THE WEBBOX ARCHITECTURE (a PHP implementation of ColdFusion's "Fusebox" architecture).
picture of Bill Holloway
Almost any interactive website breaks down into logical divisions. For example, there is sometimes a "People" section of the site where you can create an "account" for yourself, log in to your account, edit your account, etc; on e-commerce sites there's always an "Order" section where you create order, check an order's status, cancel an order, update an order, etc. In the webbox architecture each of these functional areas is made into a PHP object with a thin wrapper around it to allow each of the object's functions to be called and receive arguments via URL, form action or via PHP script. The object plus its thin wrapper layer and other supporting files, I call a "webbox". The functions that can be called on the webbox, I call "boxactions". I use the term "webbox" for the wrapped object because this entity isn't really a pure PHP object anymore (it can't be subclassed) and because of the one feature that distinguishes its "boxactions" from regular PHP class functions -- that they can be called directly from URLs or form actions. The implementation of this feature is the whole purpose of the webbox architecture. Without it, "webboxes" are nothing more than regular PHP objects, and I should not use any new terminology.
The boxactions of each webbox should be able to do anything PHP can do -- write HTML out to the browser, perform queries on relational databases, send e-mails, look in LDAP directories, launch programs on the host system, create GIF images, encrypt data, create PDF files, parse XML documents, open network sockets, etc.
Each webbox is composed of several files and is stored in a single directory with an index.php3 file. To call a boxaction, the desired webbox's index.php3 URL is called and also passed the name of the boxaction to call along with any arguments to it. A typical URL style call would look like:
<a href="/people/index.php3?boxaction=viewcustomer&custid=12345">View Customer</a>
A typical form-based call to the same boxaction can be written:
<form action="/people/index.php3" method=post>
<index type=hidden name="boxaction" value="viewcustomer">
Enter the customer's ID number:  <input type=text name="custid">
<input type=submit value="View Customer Record">
A given webbox's boxactions are implemented in a single class called a "gateway". The index.php3 script instantiates the "gateway" class for its box. A long switch statement on the $boxaction parameter chooses the boxaction to call. Continuing our "add a customer" example, the relevant snippet of code from the index.php3 file might look like this:



$homedir "gateway.php3";
$g = new Gateway_People($homedir);

switch (
$boxaction) {



    // Other boxactions


As is clear from this example, the gateway class is stored in a file named gateway.php3, and the class is named "Gateway_<name>", where <name> is the "name" you've given to the box (in our example the name is "People"). The gateway class is stored in a .php3 file to avoid exposing secrets like passwords or other sensitive information you don't want the public to see. It should only contain the class definition, no active script or HTML. Having the gateway class is necessary for calls to a webbox from script outside its directory [For you fusebox aficionados out there, the gateway is necessary because there is no <CFMODULE> tag in PHP which allows you to pass arbitrary arguments.]
The boxactions implement their functionality by calling other objects, INCLUDing .php3 file, etc. The gateway class instantiation passes the box's directory to the constructor because INCLUDE statements in the gatway class need the full path to the .php3 file. This is necessary for boxaction calls that originate in directories outside the box's directory.
Some gateway functions are fully private to the gateway class, being called only internally. These should be prefixed with an underscore or some other identifying prefix or suffix to denote that they are "private" functions. Boxactions or private functions which produce no output should be prefixed with some abbreviation of the action the function does, like "qry_".
Obviously, the gateway class is the repository for all the implementation of the boxactions. Thus the gateway class can have MANY lines. To reduce the size of the gateway class file, remember to delegate tasks to other classes, static HTML files, and .php3 files.

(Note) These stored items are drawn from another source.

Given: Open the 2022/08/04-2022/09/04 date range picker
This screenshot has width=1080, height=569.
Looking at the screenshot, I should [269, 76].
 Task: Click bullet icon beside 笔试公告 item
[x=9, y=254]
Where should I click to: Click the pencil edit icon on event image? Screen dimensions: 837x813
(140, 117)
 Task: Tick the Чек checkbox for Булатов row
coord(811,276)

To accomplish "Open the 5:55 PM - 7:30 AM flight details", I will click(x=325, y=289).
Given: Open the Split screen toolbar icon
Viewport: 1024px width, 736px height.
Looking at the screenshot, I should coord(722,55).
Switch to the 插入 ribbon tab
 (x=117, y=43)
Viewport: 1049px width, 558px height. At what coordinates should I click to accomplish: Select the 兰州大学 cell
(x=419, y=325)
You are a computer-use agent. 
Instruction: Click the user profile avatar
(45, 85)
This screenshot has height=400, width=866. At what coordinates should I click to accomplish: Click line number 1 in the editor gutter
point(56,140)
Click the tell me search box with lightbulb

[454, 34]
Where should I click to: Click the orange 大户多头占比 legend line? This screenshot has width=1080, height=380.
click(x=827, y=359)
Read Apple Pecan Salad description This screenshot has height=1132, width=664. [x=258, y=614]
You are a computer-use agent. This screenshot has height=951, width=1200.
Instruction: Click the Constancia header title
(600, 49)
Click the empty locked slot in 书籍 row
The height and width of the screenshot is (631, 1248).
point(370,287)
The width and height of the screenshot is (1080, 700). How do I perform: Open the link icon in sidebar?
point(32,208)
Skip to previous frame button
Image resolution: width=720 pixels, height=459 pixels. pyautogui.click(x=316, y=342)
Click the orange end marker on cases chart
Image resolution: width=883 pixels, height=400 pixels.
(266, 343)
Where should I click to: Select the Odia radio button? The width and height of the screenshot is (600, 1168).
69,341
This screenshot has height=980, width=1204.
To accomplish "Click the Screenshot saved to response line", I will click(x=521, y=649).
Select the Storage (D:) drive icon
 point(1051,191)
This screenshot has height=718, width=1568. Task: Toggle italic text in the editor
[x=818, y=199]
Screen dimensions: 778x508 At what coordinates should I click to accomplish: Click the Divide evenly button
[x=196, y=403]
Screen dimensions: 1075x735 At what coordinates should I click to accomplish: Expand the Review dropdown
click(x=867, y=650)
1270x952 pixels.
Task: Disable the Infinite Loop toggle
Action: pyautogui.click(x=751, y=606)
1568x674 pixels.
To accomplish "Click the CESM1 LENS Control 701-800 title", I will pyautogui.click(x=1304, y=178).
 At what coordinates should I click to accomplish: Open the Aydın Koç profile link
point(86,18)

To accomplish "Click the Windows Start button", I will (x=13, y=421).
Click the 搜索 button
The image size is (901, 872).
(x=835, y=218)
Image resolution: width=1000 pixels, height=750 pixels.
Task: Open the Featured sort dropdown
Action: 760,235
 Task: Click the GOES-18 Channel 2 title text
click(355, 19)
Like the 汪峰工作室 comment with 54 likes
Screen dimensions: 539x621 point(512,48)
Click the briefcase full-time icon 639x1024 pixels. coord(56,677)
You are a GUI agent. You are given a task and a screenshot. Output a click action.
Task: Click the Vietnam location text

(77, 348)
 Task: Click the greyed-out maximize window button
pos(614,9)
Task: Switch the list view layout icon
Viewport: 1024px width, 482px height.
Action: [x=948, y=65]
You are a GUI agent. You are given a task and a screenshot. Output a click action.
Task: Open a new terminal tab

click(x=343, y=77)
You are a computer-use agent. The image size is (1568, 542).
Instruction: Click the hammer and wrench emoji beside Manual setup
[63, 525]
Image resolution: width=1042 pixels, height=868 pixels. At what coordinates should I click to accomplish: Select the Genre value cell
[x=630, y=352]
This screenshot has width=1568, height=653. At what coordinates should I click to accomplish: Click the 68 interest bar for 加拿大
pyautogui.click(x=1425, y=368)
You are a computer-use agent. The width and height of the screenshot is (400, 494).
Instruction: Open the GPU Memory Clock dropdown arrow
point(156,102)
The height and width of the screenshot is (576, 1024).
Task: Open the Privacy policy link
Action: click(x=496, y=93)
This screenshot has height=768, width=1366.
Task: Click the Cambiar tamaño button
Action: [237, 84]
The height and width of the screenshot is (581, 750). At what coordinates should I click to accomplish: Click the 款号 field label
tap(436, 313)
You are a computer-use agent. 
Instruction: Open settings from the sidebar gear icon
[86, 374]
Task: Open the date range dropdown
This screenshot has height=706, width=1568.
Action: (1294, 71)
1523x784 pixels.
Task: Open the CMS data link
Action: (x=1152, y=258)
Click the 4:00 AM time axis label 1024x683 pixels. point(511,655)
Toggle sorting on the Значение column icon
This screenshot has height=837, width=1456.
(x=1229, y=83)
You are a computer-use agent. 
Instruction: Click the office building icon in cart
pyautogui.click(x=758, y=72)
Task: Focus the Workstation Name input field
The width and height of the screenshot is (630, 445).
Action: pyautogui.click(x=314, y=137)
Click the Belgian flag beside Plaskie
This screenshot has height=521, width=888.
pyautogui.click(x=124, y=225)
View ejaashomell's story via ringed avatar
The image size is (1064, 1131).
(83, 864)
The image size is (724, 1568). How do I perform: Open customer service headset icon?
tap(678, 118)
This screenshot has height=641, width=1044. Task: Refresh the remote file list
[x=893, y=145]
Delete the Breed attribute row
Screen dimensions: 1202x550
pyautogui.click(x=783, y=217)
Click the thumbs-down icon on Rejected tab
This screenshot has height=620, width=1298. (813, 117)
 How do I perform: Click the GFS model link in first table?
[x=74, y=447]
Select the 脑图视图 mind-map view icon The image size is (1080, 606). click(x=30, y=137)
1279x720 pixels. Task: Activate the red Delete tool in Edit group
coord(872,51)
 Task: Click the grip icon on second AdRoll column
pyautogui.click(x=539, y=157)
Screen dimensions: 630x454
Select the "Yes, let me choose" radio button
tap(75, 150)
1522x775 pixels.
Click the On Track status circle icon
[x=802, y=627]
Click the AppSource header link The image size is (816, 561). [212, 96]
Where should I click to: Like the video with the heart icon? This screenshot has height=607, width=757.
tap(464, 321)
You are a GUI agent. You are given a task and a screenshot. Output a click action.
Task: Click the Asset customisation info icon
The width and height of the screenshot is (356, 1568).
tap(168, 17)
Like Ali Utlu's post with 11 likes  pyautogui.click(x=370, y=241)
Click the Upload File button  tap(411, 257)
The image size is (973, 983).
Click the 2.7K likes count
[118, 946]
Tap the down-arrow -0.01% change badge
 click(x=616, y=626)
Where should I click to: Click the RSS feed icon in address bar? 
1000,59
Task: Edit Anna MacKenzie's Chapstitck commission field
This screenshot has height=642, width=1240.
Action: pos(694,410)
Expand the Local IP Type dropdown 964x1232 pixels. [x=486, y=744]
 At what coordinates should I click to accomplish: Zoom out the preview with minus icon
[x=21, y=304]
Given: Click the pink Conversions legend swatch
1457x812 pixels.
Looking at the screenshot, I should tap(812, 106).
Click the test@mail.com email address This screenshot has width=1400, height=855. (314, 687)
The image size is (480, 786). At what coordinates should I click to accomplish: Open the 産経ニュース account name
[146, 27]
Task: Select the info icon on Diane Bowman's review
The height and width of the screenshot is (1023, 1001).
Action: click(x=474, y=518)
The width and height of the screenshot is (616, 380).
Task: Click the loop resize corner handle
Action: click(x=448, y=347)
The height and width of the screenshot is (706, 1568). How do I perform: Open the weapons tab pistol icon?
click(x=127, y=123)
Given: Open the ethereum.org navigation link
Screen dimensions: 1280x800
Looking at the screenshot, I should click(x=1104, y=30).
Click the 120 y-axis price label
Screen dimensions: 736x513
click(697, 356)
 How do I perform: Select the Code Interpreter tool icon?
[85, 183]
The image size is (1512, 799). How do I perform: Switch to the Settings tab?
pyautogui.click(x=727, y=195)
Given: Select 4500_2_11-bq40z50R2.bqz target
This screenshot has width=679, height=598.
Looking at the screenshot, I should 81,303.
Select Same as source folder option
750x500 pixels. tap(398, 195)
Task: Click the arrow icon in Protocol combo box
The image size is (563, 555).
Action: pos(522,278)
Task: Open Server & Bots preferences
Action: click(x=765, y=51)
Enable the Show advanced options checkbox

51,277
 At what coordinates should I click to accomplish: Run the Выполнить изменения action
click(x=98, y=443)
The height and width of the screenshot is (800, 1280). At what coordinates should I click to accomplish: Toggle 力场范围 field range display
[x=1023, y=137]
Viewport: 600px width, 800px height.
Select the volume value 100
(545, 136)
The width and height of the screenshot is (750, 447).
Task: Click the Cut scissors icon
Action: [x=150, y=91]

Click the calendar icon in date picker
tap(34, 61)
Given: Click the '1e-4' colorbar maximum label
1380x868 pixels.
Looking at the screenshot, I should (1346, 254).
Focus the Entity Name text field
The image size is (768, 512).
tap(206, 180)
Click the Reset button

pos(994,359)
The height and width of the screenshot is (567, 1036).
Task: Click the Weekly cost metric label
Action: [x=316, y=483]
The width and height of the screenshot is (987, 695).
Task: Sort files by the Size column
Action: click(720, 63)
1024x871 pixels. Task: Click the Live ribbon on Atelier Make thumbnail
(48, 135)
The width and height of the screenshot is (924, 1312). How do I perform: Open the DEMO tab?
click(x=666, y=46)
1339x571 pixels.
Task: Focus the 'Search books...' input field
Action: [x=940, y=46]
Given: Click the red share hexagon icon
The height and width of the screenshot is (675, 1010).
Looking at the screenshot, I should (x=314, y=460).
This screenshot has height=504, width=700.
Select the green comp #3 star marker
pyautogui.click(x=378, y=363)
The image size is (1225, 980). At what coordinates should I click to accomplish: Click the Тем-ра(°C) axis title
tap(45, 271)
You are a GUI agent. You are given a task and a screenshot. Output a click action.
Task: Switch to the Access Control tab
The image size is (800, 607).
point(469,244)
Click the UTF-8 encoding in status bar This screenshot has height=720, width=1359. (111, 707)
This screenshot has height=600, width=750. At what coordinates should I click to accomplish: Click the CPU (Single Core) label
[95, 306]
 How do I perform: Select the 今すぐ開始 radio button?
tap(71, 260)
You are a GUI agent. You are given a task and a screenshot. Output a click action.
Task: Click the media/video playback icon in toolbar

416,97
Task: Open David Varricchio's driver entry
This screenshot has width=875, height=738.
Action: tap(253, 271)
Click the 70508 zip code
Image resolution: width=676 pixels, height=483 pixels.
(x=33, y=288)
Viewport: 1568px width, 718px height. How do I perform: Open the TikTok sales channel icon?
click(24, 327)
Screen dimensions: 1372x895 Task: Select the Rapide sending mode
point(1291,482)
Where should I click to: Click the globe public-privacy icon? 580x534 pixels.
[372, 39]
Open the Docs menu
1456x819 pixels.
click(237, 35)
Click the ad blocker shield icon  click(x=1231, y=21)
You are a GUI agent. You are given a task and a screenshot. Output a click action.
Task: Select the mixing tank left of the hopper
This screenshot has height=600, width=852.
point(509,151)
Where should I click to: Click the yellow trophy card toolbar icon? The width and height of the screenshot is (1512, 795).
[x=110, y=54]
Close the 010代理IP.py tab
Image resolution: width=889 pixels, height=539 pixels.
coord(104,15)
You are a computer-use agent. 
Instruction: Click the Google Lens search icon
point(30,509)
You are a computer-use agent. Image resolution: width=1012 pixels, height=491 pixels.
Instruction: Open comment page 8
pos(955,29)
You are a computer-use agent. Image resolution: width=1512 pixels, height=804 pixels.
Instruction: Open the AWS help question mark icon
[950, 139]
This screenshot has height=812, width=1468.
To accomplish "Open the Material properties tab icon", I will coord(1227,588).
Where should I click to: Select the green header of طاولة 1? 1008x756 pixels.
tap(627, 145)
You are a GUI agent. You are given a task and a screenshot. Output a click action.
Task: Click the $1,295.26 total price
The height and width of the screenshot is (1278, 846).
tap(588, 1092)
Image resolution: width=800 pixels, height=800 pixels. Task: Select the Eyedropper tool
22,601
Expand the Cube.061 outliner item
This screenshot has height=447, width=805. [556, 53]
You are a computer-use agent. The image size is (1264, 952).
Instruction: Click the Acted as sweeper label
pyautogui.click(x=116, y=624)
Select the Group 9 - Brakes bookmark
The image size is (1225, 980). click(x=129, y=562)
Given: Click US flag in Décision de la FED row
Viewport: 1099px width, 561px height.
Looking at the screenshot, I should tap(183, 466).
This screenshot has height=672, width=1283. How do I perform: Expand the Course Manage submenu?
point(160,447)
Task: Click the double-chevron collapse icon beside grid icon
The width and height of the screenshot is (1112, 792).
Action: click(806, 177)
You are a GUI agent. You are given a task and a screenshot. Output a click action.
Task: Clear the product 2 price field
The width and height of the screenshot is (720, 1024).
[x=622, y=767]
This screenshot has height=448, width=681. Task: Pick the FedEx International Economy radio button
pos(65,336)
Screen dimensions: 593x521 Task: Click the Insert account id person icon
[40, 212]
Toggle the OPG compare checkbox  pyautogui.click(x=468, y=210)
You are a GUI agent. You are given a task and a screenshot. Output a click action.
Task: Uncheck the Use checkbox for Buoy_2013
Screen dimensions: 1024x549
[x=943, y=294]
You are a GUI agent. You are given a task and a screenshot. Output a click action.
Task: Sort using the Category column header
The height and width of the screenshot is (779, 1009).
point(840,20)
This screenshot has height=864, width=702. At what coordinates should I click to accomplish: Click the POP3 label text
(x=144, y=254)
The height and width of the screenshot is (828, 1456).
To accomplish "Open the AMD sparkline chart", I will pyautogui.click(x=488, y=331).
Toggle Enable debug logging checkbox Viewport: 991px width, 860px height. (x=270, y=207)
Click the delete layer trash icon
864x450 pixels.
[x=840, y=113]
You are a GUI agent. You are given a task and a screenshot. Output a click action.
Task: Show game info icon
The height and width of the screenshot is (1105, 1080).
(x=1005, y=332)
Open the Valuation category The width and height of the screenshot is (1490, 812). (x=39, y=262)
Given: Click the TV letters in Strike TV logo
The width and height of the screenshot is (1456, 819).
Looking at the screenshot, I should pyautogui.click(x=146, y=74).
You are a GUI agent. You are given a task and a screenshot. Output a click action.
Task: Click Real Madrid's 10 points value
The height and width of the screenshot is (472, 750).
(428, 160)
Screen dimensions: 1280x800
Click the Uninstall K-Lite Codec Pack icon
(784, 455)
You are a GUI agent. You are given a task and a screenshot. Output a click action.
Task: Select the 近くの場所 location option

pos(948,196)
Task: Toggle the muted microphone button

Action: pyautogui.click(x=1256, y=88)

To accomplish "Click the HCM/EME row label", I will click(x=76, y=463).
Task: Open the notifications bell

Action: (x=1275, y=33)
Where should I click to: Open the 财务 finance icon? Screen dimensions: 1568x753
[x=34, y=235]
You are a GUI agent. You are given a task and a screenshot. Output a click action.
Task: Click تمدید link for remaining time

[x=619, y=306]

To call a boxaction from PHP script, simply instatiate the appropriate gateway class and call the function on it. Here's an example calling our "View Customer" boxaction from PHP script:


include $web_root_directory "people/gateway.php3";
$people_g = new Gateway_People($web_root_directory "people/");

The real beauty of this is the reusability of the code. Because we are wrapping basic functions in classes, they can be included for use throughout a site.
It's also a win for any future programmers that have to look at the code. A quick glance at the index file will show you the case statement and the corresponding classes. That's quite a bit cleaner than searching through dozens of separate php files and includes to get an idea of what's happening.